How to complete this task | Quote exactly the lines from the start of the entries to the one with "You are a computer-use agent. The width", both ends included.
[Opening Supplied records section]
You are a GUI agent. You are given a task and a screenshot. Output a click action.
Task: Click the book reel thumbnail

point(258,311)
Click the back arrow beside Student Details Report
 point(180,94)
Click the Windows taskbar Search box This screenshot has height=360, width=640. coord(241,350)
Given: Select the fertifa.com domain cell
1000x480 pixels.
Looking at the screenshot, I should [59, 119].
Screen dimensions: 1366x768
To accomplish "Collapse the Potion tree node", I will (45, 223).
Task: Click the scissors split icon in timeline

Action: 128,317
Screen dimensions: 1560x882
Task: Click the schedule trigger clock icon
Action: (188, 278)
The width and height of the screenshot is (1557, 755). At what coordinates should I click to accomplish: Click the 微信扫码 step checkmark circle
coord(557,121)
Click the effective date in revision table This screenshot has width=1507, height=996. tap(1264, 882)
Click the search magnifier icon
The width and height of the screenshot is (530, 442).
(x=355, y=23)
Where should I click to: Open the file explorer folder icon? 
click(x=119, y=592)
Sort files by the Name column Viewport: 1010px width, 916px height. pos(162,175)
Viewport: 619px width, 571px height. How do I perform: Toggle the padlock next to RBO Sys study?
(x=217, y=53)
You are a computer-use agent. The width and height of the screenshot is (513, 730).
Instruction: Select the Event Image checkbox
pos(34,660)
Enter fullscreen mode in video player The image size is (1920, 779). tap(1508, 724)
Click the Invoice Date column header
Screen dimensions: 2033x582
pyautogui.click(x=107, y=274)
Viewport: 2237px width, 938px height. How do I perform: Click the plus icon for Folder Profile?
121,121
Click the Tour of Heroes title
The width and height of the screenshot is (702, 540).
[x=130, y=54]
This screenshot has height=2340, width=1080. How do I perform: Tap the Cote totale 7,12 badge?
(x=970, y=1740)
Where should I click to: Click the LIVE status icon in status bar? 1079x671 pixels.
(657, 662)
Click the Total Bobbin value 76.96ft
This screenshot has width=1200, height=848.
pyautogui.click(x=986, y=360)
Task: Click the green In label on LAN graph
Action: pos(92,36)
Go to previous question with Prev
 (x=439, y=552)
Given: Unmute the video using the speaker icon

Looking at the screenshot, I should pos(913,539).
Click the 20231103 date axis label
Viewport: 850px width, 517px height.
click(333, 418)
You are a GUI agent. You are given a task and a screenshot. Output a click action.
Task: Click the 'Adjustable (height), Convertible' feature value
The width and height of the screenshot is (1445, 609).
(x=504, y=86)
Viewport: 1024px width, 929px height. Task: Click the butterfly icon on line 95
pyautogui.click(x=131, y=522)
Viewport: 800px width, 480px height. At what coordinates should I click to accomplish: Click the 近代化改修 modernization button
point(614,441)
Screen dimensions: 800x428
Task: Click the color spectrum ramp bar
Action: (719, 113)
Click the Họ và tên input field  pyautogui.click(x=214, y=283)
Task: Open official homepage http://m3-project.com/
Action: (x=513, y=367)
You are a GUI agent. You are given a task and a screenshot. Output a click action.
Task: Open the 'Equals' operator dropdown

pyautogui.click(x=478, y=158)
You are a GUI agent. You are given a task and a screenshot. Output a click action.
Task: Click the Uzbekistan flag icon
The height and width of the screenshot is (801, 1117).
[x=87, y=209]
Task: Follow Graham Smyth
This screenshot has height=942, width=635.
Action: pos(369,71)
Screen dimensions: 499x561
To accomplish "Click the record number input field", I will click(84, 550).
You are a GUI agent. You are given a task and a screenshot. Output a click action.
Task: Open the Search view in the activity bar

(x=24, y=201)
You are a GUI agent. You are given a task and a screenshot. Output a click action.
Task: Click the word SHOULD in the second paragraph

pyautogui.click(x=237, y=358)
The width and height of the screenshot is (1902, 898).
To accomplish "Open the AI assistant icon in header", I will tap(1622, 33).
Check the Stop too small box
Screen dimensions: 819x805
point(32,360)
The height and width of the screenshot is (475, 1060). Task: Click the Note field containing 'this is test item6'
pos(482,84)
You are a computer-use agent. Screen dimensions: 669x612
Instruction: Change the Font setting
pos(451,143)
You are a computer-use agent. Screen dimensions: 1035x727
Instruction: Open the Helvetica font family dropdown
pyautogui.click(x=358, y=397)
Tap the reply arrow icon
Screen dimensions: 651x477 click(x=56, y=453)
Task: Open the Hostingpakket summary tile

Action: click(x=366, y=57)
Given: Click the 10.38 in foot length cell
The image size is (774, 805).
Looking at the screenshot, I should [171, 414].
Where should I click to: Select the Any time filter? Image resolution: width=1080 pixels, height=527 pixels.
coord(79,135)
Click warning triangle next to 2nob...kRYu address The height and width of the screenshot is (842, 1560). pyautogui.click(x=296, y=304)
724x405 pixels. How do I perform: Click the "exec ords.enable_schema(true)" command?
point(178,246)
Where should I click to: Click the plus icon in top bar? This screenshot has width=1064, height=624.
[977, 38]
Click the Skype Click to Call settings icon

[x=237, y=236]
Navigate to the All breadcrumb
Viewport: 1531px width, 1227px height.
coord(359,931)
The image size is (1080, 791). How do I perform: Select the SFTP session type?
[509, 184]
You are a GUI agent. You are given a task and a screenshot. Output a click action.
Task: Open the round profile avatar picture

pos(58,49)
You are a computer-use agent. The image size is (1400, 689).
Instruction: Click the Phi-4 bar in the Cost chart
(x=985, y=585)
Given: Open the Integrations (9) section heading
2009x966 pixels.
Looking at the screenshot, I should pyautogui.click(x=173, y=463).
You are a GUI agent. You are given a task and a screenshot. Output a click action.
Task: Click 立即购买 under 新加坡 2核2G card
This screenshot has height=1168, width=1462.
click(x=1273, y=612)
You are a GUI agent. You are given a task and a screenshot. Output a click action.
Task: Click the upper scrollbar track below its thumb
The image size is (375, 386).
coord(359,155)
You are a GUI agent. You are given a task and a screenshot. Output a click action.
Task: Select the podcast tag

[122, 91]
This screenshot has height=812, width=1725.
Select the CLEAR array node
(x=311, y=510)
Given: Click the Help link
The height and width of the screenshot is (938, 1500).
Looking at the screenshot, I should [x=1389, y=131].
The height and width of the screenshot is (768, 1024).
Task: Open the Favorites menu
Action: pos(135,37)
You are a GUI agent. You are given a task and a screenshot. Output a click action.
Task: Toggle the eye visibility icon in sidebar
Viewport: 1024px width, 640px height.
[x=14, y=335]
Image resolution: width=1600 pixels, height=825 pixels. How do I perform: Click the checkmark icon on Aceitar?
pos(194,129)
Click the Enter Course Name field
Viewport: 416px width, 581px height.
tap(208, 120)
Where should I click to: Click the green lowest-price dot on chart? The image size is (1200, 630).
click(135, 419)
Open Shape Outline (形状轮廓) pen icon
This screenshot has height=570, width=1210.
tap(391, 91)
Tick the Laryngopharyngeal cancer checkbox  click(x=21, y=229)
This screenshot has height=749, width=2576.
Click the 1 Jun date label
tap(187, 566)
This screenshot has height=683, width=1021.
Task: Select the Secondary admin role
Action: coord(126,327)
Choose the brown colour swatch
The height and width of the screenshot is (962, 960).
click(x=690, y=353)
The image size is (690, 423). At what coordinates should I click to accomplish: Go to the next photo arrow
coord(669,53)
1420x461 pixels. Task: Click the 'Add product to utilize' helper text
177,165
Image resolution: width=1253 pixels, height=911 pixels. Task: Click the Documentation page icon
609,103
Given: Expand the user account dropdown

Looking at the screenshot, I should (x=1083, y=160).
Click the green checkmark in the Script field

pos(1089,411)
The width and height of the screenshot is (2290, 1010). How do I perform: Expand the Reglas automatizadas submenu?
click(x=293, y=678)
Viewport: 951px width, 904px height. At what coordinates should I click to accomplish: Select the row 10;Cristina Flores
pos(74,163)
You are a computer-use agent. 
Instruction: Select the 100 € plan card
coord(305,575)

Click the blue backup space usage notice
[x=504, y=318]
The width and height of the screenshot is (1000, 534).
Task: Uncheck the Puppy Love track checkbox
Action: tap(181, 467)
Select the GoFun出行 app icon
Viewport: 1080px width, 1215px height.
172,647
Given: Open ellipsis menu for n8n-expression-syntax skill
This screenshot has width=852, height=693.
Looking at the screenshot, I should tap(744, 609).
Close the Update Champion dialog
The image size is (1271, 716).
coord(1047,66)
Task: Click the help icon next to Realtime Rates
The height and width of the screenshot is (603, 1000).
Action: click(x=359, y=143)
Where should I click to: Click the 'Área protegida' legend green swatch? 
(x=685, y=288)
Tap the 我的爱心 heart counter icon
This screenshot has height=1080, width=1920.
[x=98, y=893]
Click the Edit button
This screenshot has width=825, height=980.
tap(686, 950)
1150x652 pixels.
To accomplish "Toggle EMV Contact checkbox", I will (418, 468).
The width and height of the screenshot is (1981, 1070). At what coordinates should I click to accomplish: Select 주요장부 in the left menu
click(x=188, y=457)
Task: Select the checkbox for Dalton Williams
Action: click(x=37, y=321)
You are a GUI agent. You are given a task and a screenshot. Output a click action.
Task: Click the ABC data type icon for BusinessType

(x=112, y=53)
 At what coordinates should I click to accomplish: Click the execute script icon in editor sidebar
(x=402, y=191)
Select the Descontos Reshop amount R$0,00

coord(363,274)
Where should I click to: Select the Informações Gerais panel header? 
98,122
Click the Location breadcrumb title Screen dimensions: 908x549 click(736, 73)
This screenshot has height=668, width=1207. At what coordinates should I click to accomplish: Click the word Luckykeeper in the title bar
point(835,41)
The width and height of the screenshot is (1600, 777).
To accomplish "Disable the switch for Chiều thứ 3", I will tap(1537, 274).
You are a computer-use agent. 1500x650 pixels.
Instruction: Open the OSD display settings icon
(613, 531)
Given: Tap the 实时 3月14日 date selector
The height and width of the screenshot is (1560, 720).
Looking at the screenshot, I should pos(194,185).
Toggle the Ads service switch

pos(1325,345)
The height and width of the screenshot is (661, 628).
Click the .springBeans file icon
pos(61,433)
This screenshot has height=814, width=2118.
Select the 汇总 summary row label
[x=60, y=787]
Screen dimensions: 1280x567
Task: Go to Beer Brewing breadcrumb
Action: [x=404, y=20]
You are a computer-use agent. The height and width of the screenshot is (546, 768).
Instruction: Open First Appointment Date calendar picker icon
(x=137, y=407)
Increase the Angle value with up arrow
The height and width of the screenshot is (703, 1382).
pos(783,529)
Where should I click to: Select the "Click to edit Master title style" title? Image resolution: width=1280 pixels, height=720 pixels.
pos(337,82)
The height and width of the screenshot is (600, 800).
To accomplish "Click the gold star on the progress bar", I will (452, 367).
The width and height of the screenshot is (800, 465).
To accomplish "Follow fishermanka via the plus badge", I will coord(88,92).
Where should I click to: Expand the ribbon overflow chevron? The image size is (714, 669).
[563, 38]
[Closing Supplied records section]
Answer to the exercise |
You are a GUI agent. You are given a task and a screenshot. Output a click action.
Task: Click the book reel thumbnail

point(258,311)
Click the back arrow beside Student Details Report
 point(180,94)
Click the Windows taskbar Search box This screenshot has height=360, width=640. coord(241,350)
Given: Select the fertifa.com domain cell
1000x480 pixels.
Looking at the screenshot, I should [59, 119].
Screen dimensions: 1366x768
To accomplish "Collapse the Potion tree node", I will (45, 223).
Task: Click the scissors split icon in timeline

Action: 128,317
Screen dimensions: 1560x882
Task: Click the schedule trigger clock icon
Action: (188, 278)
The width and height of the screenshot is (1557, 755). At what coordinates should I click to accomplish: Click the 微信扫码 step checkmark circle
coord(557,121)
Click the effective date in revision table This screenshot has width=1507, height=996. tap(1264, 882)
Click the search magnifier icon
The width and height of the screenshot is (530, 442).
(x=355, y=23)
Where should I click to: Open the file explorer folder icon? 
click(x=119, y=592)
Sort files by the Name column Viewport: 1010px width, 916px height. pos(162,175)
Viewport: 619px width, 571px height. How do I perform: Toggle the padlock next to RBO Sys study?
(x=217, y=53)
You are a computer-use agent. The width and height of the screenshot is (513, 730).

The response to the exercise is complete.